Search
Close this search box.

Guardian Lauds Coal Free Week- But Forgets To Mention Gas Supplied 49%!

https://notalotofpeopleknowthat.wordpress.com/2019/05/11/guardian-lauds-coal-free-week-but-forgets-to-mention-gas-supplied-49/

By Paul Homewood

 

 

I was not going to comment on this as it is such transparent twaddle. But it appears to have now gone across the Atlantic to CNN and others.

This is from the Guardian:

 

ScreenHunter_4210 May. 11 13.13

Britain has gone a week without using coal to generate electricity for the first time since Queen Victoria was on the throne, in a landmark moment in the transition away from the heavily polluting fuel.

The last coal generator came off the system at 1.24pm on 1 May, meaning the UK reached a week without coal at 1.24pm on Wednesday, according to the National Grid Electricity System Operator, which runs the network in England, Scotland and Wales.

Coal-fired power stations still play a major part in the UK’s energy system as a backup during high demand but the increasing use of renewable energy sources such as wind power means it is required less. High international coal prices have also made the fuel a less attractive source of energy.

The latest achievement – the first coal-free week since 1882, when a plant opened at Holborn in London – comes only two years after Britain’s first coal-free day since the Industrial Revolution.

Burning coal to generate electricity is thought to be incompatible with avoiding catastrophic climate change, and the UK government has committed to phasing out coal-fired power by 2025.

Fintan Slye, the director of National Grid ESO, said he believed Britain’s electricity system could be run with zero carbon as soon as 2025.

He said: “Zero-carbon operation of the electricity system by 2025 means a fundamental change to how our system was designed to operate – integrating newer technologies right across the system – from large-scale offshore wind to domestic-scale solar panels to increased demand-side participation, using new smart digital systems to manage and control the system in real-time.”

Greg Clark, the business secretary, hailed the achievement. He said the UK is “on a path to become the first major economy to legislate for net-zero emissions” in the wake of the report.

https://www.theguardian.com/environment/2019/may/08/britain-passes-1-week-without-coal-power-for-first-time-since-1882

 

The idea that a week without coal power represents some sort of transition is ridiculous. Below is the actual power mix for that week:

 

image

https://www.bmreports.com/bmrs/?q=generation/fueltype/current

 

Far from renewables leading the way, it was good old fashioned gas which contributed 49% of our power.

Burning trees instead of coal added a further 6%, whilst nuclear provided 22%.
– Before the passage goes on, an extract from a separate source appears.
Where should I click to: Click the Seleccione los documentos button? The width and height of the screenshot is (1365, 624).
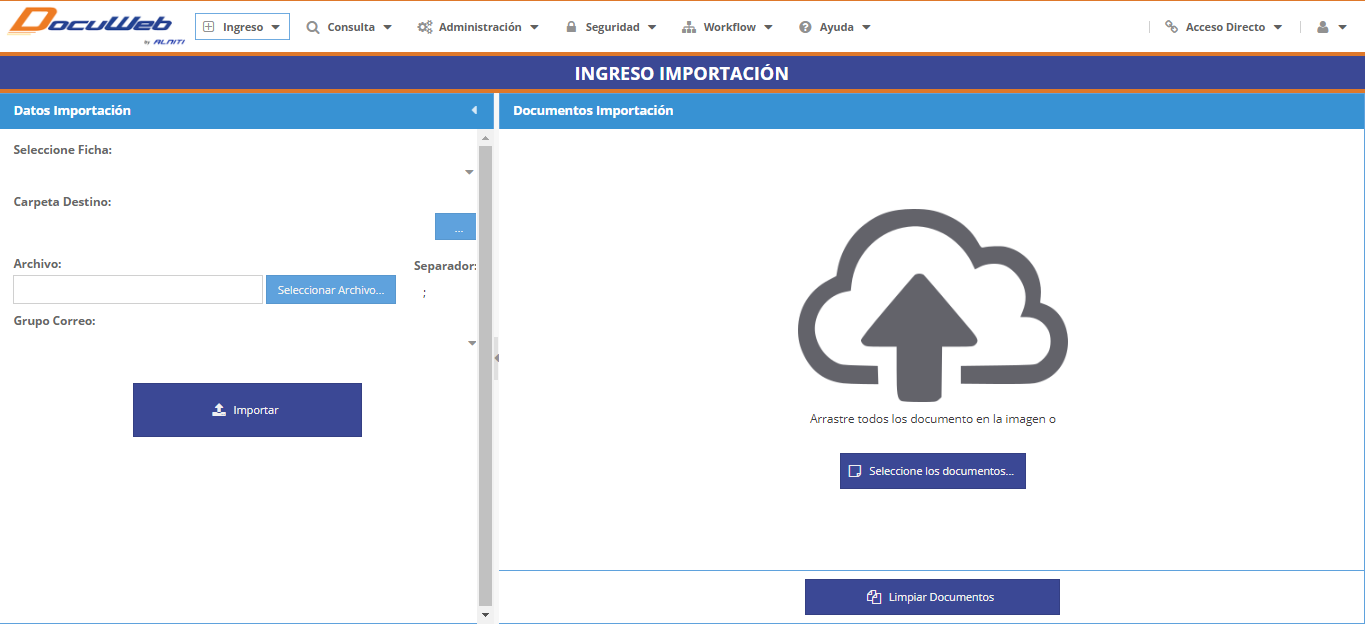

Wind power supplied a paltry 10%.

Go back to 2000, and the Q2 stats looked little different:

image

https://www.gov.uk/government/statistics/electricity-section-5-energy-trends

Nuclear is virtually unchanged from then, while burning things has fallen marginally from 72% to 55%.

Whilst wind power is now contributing 10% to the mix, the decline of coal is making us much more reliant on imports, which have doubled to 10%. I certainly don’t regard that as a “success”.

There is nothing in these figures to substantiate Fintan Slye’s claim that Britain’s electricity system could be run with zero carbon as soon as 2025.

For the guy in charge of our electricity supply to making such dangerous and nonsensical claims, simply to satisfy his political masters, suggests he is totally unfit for his job.